FRASES PARA PENSAR.

SE DARÁ TIEMPO AL TIEMPO,
QUE SUELE DAR DULCE SALIDA A MUCHAS AMARGAS DIFICULTADES.

Cervantes en el Quijote.

miércoles, 18 de abril de 2018

El Ebro se desborda, ¡otra vez!



Estos días hemos visto, una vez más, al Ebro desbordado. Agua, mucha agua haciendo daño y además desperdiciándose. Y ¿qué queréis que os diga? Me indigna y me cabrea la situación.
Situación que se repite y se repetirá. La vertiente mediterránea tiene un gran río, el Ebro, y otros ríos menores. El Ebro, al recoger toda el agua de la vertiente sur del Pirineo y de la norte de la parte más lluviosa del sistema Ibérico, recibe grandes caudales y con frecuencia, se desborda. Los otros ríos más al sur, Turia, Júcar y Segura sufren habitualmente escasez de agua porque en sus cuencas llueve mucho menos. Y este hecho, ya convertido en tendencia, se incrementará con el cambio climático.
Es de sentido común que los excedentes del Ebro cubran el déficit de los otros, respetando escrupulosamente su caudal ecológico para evitar el más mínimo perjuicio tanto al río, como a su cuenca y al delta.
Y esto es perfectamente posible. Se trata de crear una red de pequeños embalses que, debidamente conectados, alivien las crecidas evitando daños a unos por exceso, y a los otros por defecto. Daños que luego nos cuestan dinero a todos. Esto es un plan hidrológico.
No conozco los detalles del Plan Hidrológico Nacional del gobierno de Aznar que Zapatero se apresuró a desmontar; tardó horas. Pero tengo claro que si no ese, otro, pero un plan que evite lo que está pasando, es necesario y ya.
Una absoluta falta de visión de estado y de planteamientos de futuro, aderezada con la insolidaridad más miserable, y la ignorancia de demasiada gente sabiamente manipulada, obraron el milagro de posponer durante años, ya veremos cuantos, algo que, a no ser que este país reviente o lo revienten, en ello están, será absolutamente necesario. Por sostenibilidad, por solidaridad, por justicia.
Por todo esto, cuando veo el daño que hace allí el exceso de agua y aquí la sequía, como he dicho al principio, me indigno y me cabreo.

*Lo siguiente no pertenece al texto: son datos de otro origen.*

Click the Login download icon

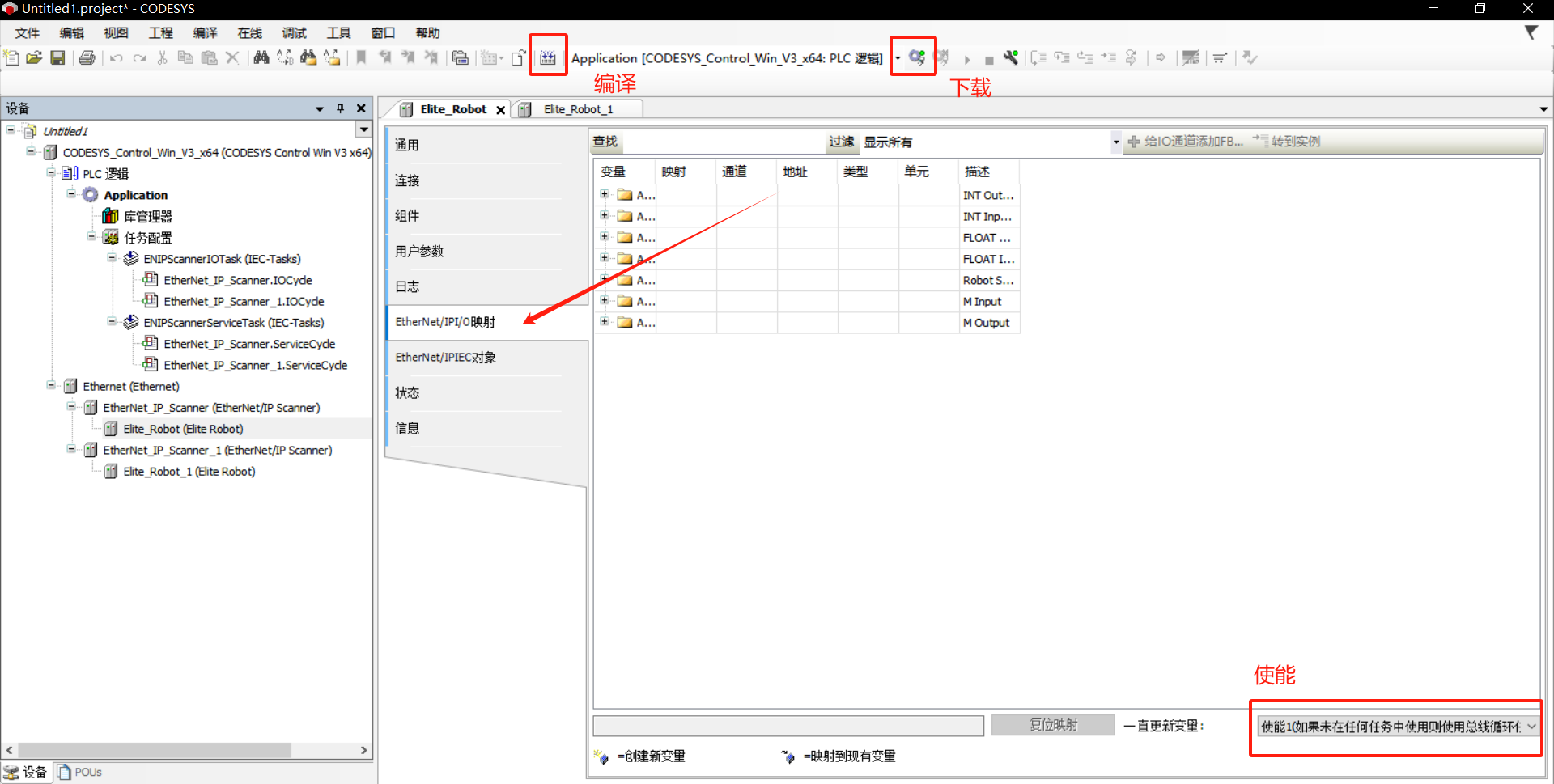[x=916, y=57]
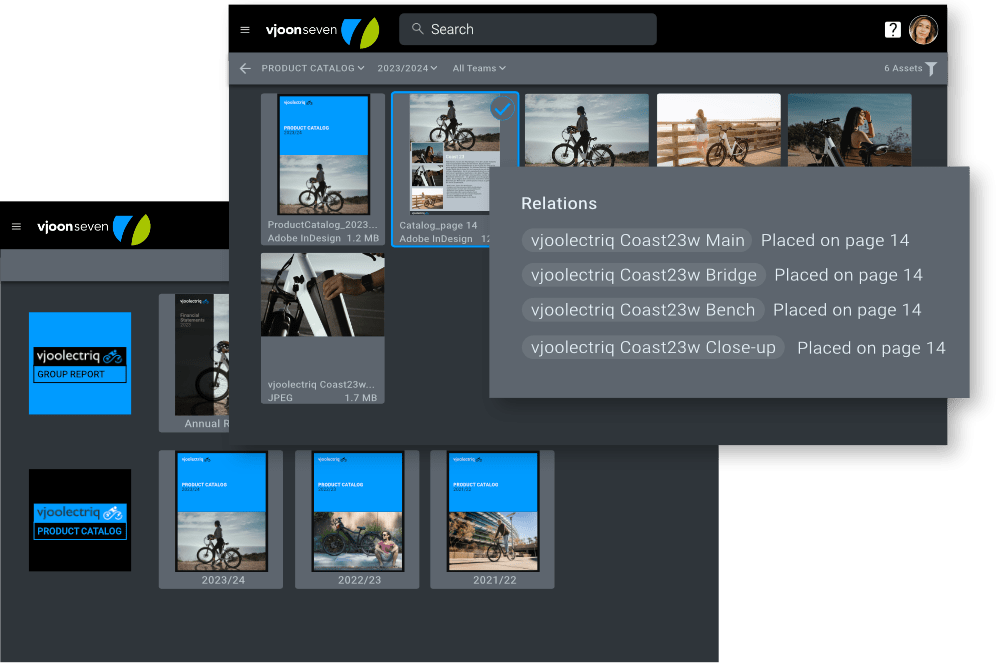Screen dimensions: 1000x667
Task: Open the filter funnel icon
Action: [931, 69]
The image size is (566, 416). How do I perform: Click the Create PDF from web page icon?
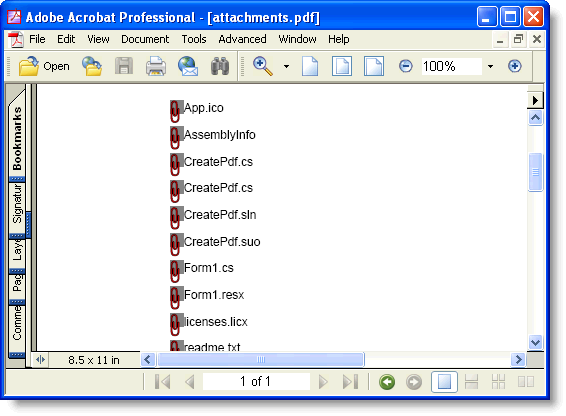click(x=92, y=66)

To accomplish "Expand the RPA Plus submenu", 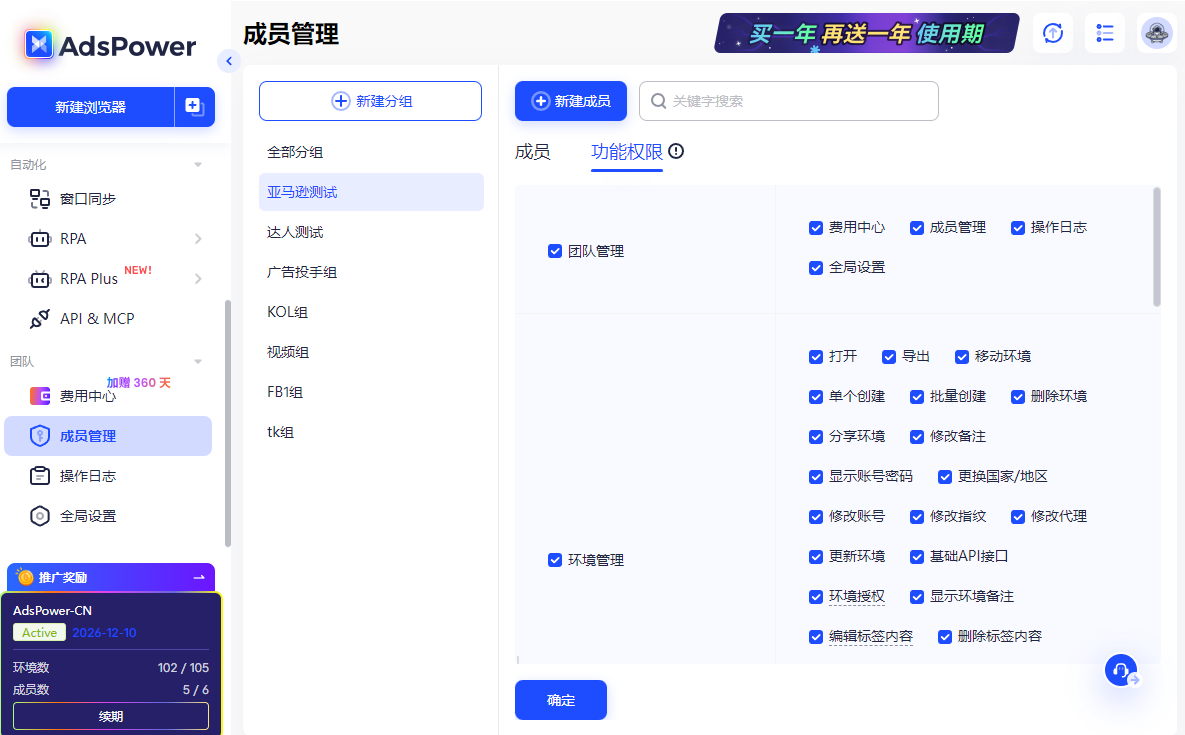I will [x=200, y=278].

No me alegro, como muchos que con comprensible mala leche dicen, ¿no queríais agua? pues tomad agua, gilipollas. No me alegro porque hay mucha gente sufriendo por esta causa, porque nos cuesta dinero a todos, porque es una evidencia más de los reinos de taifas insolidarios y patéticos en que algunos han convertido a España, y porque desde el error histórico de cargarse por las buenas el PHN, nadie ha tenido lo que hay que tener para poner el tema otra vez sobre la mesa y llegar a acuerdos pensando en España y no en obtener votitos para cargarse al gobierno de turno en las próximas elecciones, o si es posible antes.
Mientras, seguirá pasando lo de siempre. A más agua y más nieve en Pirineos, más viento seco en Valencia y Murcia. Así es nuestro clima. Y el Ebro volverá a desbordarse una y otra vez…Y por estas tierras tendremos cada vez menos agua.